Wool! Real sheepy goodness!

Sue had warned me that it was smelly, and yes, the wool was very…erm… fragrant, but I was too excited to worry if my neighbours thought I was hiding a flock of sheep in my flat.

I washed the wool in a bucket first, and then in my bath tub. I washed it quite a few times, and afterwards sat in the kitchen and picked the twigs and the lumps of soil out of the fibre.

It was hard work (very labour intensive), but also very satisfying. It would have been easier, however, if I had an extra utility room, because there was fibre everywhere, and some later made its way into my dinner… Also, I think if you wash wool in bulk, you need better equipment and a proper comb.

I decided to do some wool dyeing, and  separated the whitest wool from the rest, and left it to dry. That’s the wool I want to spin undyed. The other wool was divided up in heaps, and I dyed it in bright textile dye I had left from dyeing cotton yarn about two years ago.

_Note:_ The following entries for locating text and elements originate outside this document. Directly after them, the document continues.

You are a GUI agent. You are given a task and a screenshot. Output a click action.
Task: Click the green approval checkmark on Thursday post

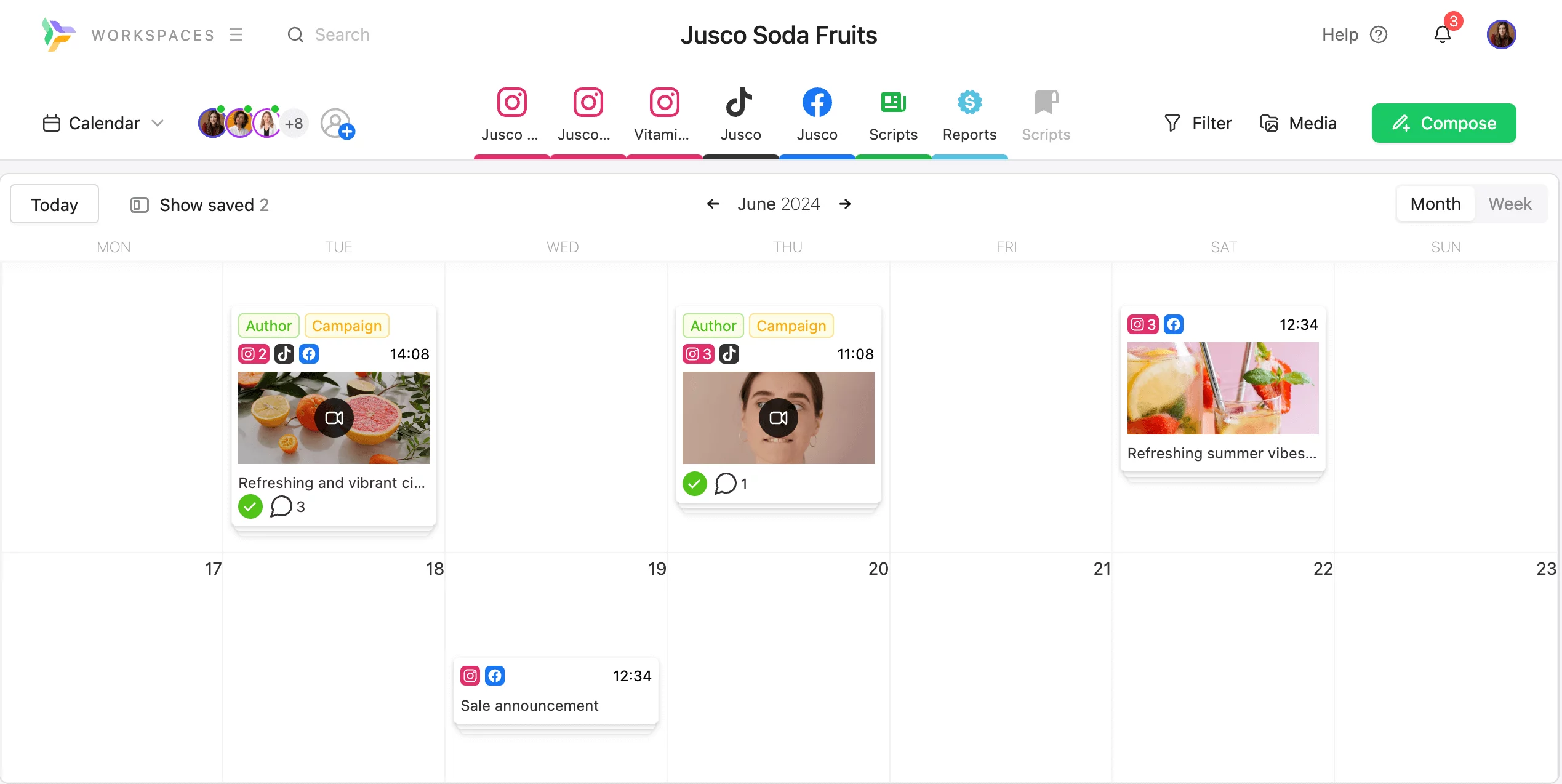click(x=695, y=483)
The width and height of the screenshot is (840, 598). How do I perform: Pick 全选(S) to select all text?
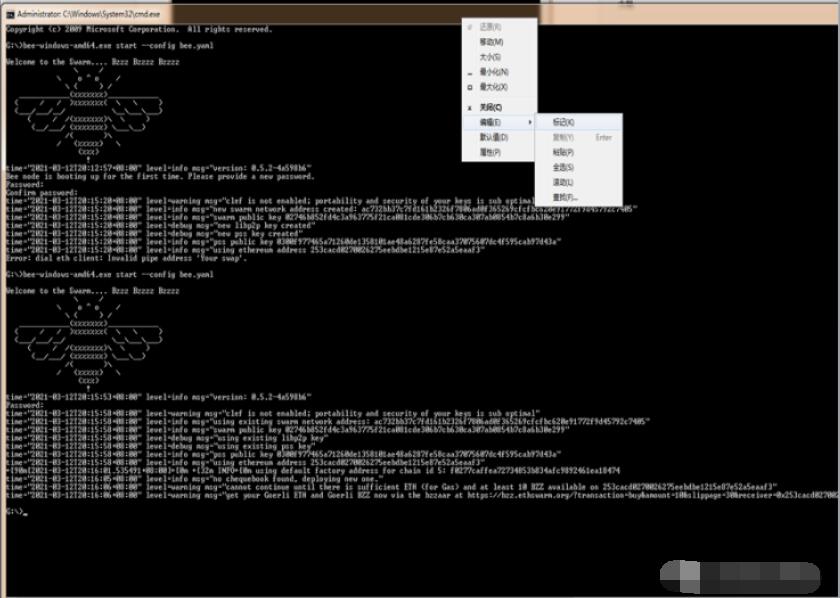(564, 168)
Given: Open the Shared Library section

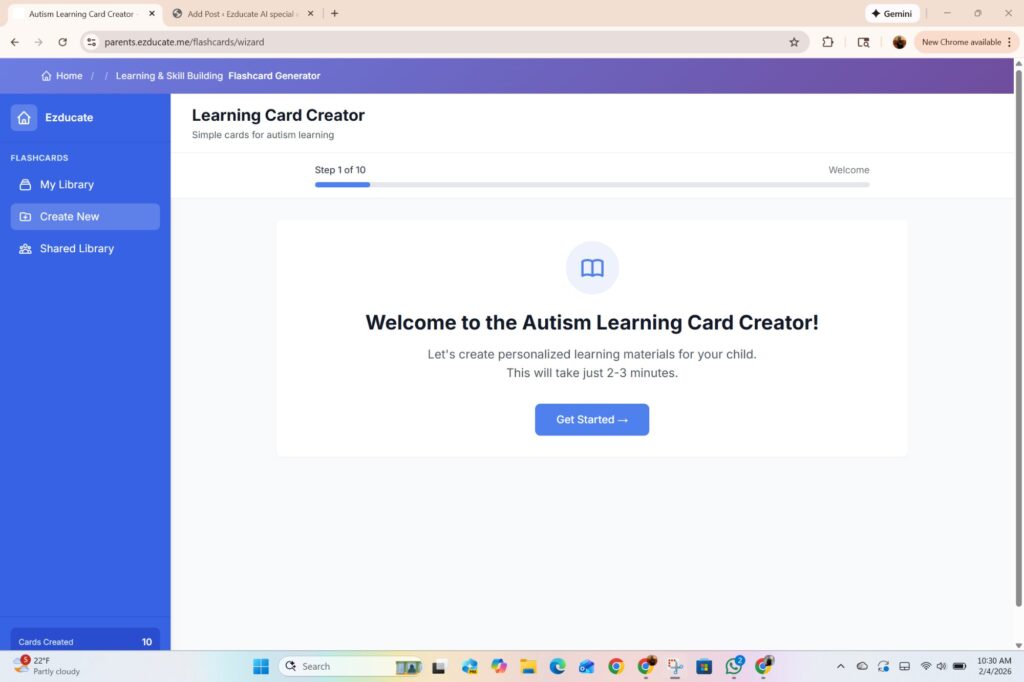Looking at the screenshot, I should (76, 248).
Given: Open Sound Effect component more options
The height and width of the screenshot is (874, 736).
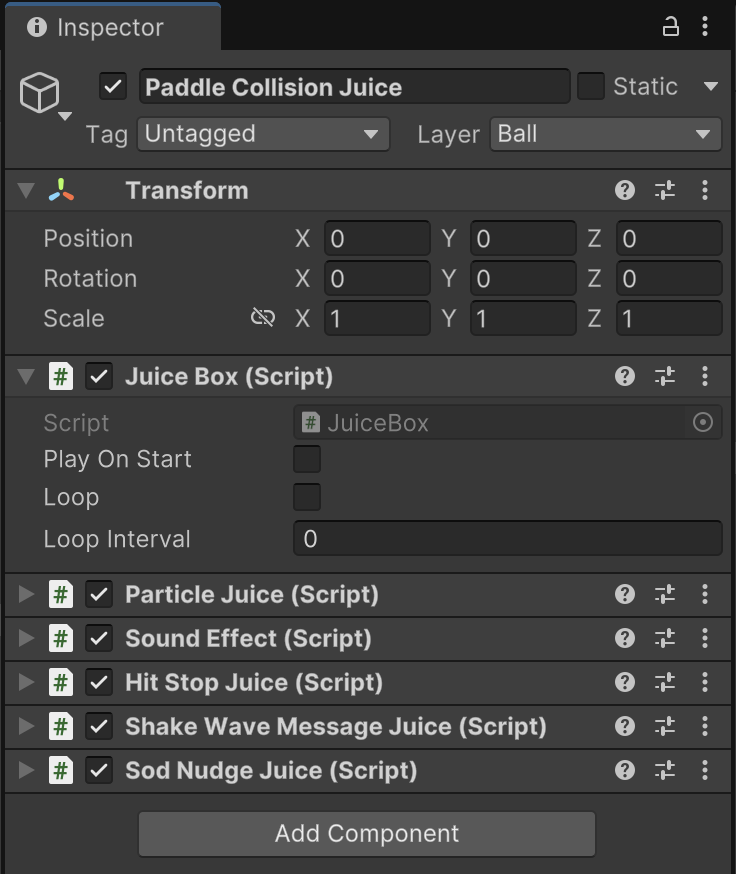Looking at the screenshot, I should [705, 638].
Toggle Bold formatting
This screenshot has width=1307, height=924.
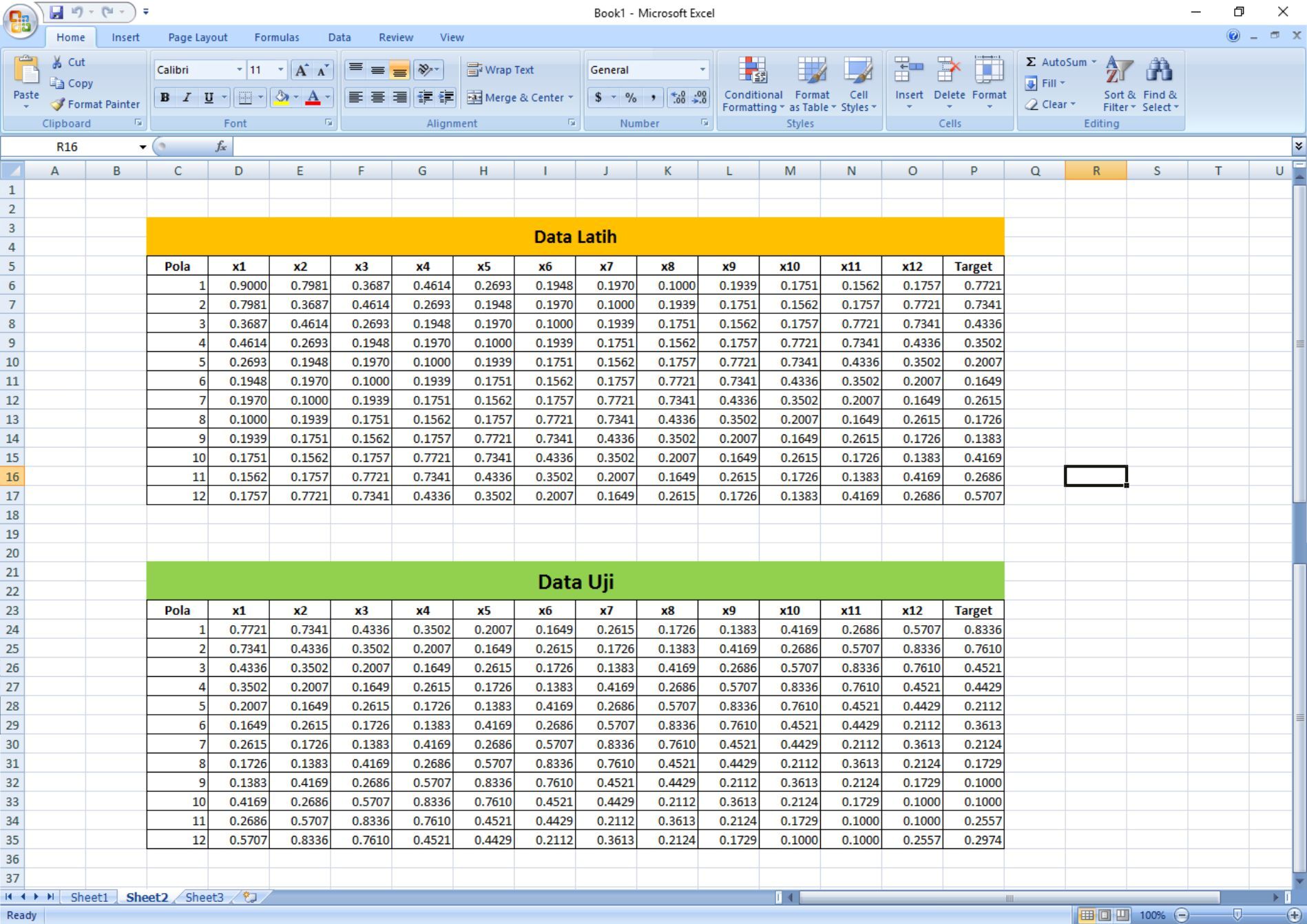coord(165,98)
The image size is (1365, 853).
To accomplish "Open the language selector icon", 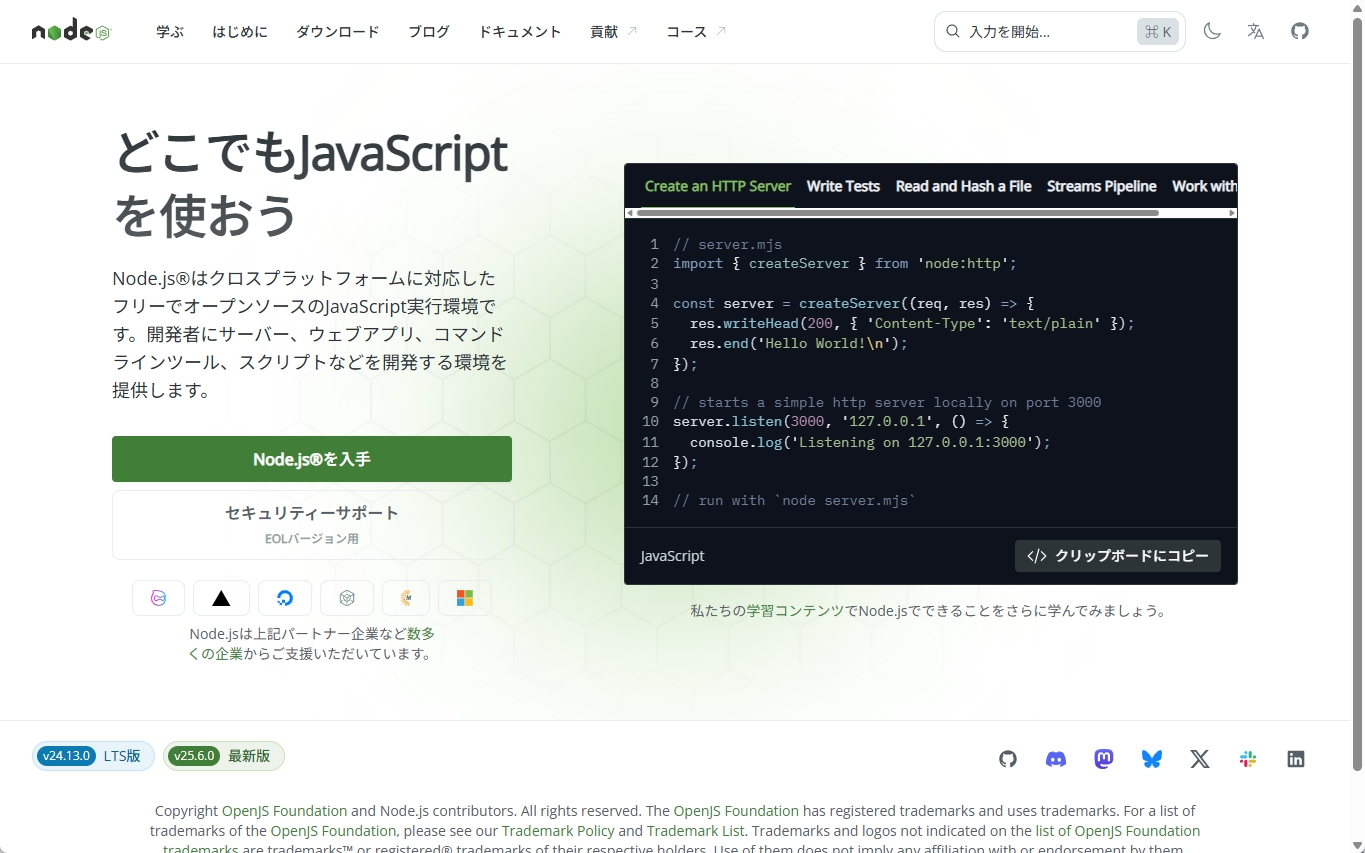I will coord(1255,31).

I never dyed sheep’s wool before but remembered with a shudder that I once ruined a natural white Aran jumper which I tried to dye black!  This time, I did  much better, but know now, that I probably should have used some proper wool dye. The colours came out rather pale, and I had the feeling that the fibre didn’t really soak up the dye. My attempts to tie dye also did not work – there were no groovy stripes and shapes on the fibre. However, there is a lovely effect in that some of the tips are darker than the rest of the fibre.


I have now a big pile of colourful wool  still drying in my bathroom, thanks to Sue and Fondelifair!